Supreme Court of Louisiana
Nov 26, 1934
157 So. 728 (La. 1934)

Opinion

No. 33053.

October 29, 1934. Rehearing Denied November 26, 1934.

Appeal from Civil District Court, Parish of Orleans; Hugh C. Cage, Judge.

Proceeding by the State of Louisiana against the Wesson Oil Snowdrift Company, Incorporated, in which the defendant filed a demand in reconvention. Judgment for plaintiff, and defendant appeals.

Reversed, and judgment rendered for defendant.

Rosen, Kammer, Wolff Farrar and Gibbons Burke, all of New Orleans, for appellant.

D.M. Ellison, of Baton Rouge, and Charles J. Rivet, of New Orleans, for appellee.


The state of Louisiana, through the Secretary of State, filed a rule under the provisions of Act No. 8 of 1932, against the defendant for an additional corporation franchise tax for the year 1933, amounting to the sum of $17,626.52, together with a 20 per cent. penalty, or $3,525.30, 10 per cent. attorney's fees on the total amount claimed, or $2,115.18; and $100 representing the costs of examination of the defendant's books — making the total additional sum claimed $23,367.

The defense was that defendant was a domestic parent or holding corporation and as such was entitled to deduct from its own capital, surplus, and undivided profits, the capital, surplus, and undivided profits of its subsidiaries, as provided for by section 3 of the statute, because the subsidiary corporations had paid the franchise tax due, in accordance with the provisions of the statute, on all capital, surplus, and undivided profits allocated for the purpose of carrying on their businesses in this state, and because the balance of the capital, surplus, and undivided profits of the subsidiary corporations was employed in carrying on their respective businesses outside of the state and, consequently, not subject to the franchise tax, under the act in question.

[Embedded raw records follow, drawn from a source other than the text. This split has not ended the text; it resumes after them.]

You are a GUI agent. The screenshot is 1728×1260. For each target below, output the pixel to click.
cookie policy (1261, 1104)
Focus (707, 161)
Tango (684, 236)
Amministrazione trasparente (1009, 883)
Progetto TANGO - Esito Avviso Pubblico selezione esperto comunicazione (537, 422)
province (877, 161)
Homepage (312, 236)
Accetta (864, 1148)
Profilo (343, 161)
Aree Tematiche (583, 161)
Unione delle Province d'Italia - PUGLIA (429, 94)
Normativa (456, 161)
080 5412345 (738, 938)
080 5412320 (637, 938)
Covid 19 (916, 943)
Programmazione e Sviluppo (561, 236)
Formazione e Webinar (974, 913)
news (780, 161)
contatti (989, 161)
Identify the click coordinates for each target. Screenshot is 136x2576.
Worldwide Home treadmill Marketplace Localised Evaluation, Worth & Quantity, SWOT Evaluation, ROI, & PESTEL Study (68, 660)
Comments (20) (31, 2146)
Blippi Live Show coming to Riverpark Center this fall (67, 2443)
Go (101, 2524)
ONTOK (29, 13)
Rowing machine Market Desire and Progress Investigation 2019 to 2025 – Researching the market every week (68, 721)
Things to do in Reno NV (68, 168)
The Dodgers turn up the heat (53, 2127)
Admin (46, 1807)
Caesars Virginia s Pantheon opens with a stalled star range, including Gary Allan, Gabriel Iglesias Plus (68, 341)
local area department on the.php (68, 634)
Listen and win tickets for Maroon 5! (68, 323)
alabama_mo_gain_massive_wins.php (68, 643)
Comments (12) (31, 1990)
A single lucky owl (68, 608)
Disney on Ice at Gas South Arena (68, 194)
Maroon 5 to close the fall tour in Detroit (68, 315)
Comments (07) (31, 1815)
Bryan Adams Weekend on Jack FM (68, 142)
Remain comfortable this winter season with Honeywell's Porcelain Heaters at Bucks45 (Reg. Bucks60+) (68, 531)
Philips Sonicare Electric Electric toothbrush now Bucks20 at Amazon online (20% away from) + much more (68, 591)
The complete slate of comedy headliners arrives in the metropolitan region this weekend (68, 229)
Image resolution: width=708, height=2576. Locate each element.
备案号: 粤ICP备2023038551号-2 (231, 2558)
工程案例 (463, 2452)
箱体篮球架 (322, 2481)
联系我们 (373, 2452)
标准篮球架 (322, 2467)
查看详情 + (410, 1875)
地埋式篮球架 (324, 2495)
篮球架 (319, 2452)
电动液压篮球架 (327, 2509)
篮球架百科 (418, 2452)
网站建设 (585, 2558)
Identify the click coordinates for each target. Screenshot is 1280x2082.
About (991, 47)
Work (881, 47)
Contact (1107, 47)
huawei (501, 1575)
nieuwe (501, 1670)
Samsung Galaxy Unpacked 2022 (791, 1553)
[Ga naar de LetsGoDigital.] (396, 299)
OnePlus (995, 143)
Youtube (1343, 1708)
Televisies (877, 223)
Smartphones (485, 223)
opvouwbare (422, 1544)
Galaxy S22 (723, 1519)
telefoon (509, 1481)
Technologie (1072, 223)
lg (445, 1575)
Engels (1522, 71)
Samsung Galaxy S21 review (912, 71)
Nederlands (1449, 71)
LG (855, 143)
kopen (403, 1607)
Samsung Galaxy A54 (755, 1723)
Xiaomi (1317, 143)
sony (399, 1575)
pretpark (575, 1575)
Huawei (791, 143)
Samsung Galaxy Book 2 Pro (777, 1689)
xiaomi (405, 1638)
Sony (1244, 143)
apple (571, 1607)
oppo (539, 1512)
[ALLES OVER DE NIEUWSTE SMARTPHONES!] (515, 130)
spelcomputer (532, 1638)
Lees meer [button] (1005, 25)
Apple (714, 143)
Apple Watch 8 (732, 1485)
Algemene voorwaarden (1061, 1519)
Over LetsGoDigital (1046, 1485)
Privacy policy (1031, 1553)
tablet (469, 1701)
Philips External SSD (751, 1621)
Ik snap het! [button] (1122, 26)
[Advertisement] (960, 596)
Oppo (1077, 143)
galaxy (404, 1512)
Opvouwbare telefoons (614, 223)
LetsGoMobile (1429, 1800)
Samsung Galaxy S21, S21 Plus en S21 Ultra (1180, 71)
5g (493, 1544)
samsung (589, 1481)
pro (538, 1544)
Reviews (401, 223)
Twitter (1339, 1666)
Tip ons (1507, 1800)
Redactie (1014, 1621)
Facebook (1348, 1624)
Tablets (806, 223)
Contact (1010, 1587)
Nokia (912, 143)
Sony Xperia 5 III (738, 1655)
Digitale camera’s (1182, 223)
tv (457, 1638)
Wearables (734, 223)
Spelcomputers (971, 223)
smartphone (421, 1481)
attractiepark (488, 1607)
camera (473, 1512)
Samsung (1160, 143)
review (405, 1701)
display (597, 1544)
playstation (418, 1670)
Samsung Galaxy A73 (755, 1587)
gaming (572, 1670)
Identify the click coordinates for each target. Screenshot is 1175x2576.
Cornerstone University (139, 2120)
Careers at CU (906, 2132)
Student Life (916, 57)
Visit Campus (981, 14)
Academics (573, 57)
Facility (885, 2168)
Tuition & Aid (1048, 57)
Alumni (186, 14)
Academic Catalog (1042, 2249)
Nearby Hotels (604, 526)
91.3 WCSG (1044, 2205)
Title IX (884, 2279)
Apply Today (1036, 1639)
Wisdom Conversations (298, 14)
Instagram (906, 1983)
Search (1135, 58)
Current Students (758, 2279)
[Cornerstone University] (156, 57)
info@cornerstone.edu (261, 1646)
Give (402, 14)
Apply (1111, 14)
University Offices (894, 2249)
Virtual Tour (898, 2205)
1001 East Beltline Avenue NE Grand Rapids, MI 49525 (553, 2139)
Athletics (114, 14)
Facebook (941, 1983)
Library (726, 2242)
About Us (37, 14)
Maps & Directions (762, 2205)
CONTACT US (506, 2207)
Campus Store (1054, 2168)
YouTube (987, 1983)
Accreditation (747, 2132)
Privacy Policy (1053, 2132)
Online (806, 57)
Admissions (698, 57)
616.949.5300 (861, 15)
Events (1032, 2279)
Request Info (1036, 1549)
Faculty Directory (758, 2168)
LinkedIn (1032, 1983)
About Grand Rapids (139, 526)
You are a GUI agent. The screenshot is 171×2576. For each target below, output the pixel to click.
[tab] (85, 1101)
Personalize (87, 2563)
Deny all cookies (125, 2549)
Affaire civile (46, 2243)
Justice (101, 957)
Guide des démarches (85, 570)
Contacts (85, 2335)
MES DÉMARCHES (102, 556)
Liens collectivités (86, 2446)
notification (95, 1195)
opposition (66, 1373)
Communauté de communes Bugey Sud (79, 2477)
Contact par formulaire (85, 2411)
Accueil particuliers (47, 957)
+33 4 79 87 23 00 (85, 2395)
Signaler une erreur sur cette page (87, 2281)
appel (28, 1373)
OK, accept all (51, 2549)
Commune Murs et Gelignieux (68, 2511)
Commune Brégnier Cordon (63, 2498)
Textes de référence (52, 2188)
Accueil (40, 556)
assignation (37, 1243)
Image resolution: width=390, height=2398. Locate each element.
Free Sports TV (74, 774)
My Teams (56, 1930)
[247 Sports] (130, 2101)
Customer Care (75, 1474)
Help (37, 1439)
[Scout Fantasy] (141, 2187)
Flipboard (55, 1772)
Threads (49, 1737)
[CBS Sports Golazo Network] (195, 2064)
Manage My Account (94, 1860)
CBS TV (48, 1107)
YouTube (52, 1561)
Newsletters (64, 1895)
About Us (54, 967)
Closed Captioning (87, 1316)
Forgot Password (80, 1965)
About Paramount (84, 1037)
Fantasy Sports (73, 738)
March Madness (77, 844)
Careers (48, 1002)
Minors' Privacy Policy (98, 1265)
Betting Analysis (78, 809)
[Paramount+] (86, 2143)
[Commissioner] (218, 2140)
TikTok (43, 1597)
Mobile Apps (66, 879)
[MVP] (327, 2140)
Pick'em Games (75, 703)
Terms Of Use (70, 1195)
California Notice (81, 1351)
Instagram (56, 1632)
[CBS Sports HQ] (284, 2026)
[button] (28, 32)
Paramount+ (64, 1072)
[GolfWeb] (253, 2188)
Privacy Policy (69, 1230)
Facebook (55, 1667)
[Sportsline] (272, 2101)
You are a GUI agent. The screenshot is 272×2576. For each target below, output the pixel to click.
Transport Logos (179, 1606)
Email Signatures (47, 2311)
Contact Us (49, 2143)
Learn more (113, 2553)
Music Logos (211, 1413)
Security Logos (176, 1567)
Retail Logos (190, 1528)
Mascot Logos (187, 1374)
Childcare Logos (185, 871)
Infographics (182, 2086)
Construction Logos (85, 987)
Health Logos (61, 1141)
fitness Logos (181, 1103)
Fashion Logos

Defendant averred that in making its report to the Secretary of State, it had erroneously failed to deduct from its capital, surplus, and undivided profits, the capital, surplus, and undivided profits of one of its foreign subsidiaries, not subject to any tax, as a result of which it had inadvertently paid the state the sum of $1,710.48, instead of the minimum franchise tax of $10 actually due under the statute, and that it was entitled to a refund of $1,700.48 which was claimed in reconvention, under the last paragraph of section 2 of the act.

There was judgment in favor of the plaintiff as prayed for, and the defendant has appealed.

The defendant, Wesson Oil Snowdrift Company, Inc., is a Louisiana holding or parent corporation composed of several domestic and foreign subsidiaries. The capital, surplus, and undivided profits of the defendant and its subsidiaries, respectively, as of their fiscal year ending August 31, 1932, was as indicated opposite their names, as follows:

Domestic Parent or holding Corporation: Wesson Oil Snowdrift Company, Inc. (Total capital, surplus and undivided profits employed in and outside of La.) $25,224,165.55 Name and State of Incorporation of Subsidiary Corporations: The Southern Cotton Oil Company, New Jersey .......... $21.406,343.90 The Southport Mill, Limited, Louisiana .......... 1,690,043.98 Gulf Valley Cotton Oil Company, Inc., Louisiana 717.446.99 Sco Tank Line, Inc., Louisiana ........... 351,934.38 South Texas Cotton Oil Company, Texas (no business or capital in Louisiana) ....... 1,525,147.24 ------------- Total capital, surplus and undivided profits of all subsidiaries, employed in and outside of Louisiana ........... $25,690,916.49

The defendant, Wesson Oil Snowdrift Company, Inc., on August 31, 1933, pursuant to Act No. 8 of 1932, filed its report with the Secretary of State, in order to fix the franchise tax for the year 1933 on the basis of its fiscal year ending August 31, 1932, showing after the claimed deductions of the capital, etc., of its subsidiaries, from its own, a net tax due of $1,710.48, which was paid to the state contemporaneously with the filing of the report. The capital, surplus, and undivided profits of the South Texas Cotton Oil Company, a foreign corporation with no assets, capital, or business in this state, was not deducted from defendant's capital, etc.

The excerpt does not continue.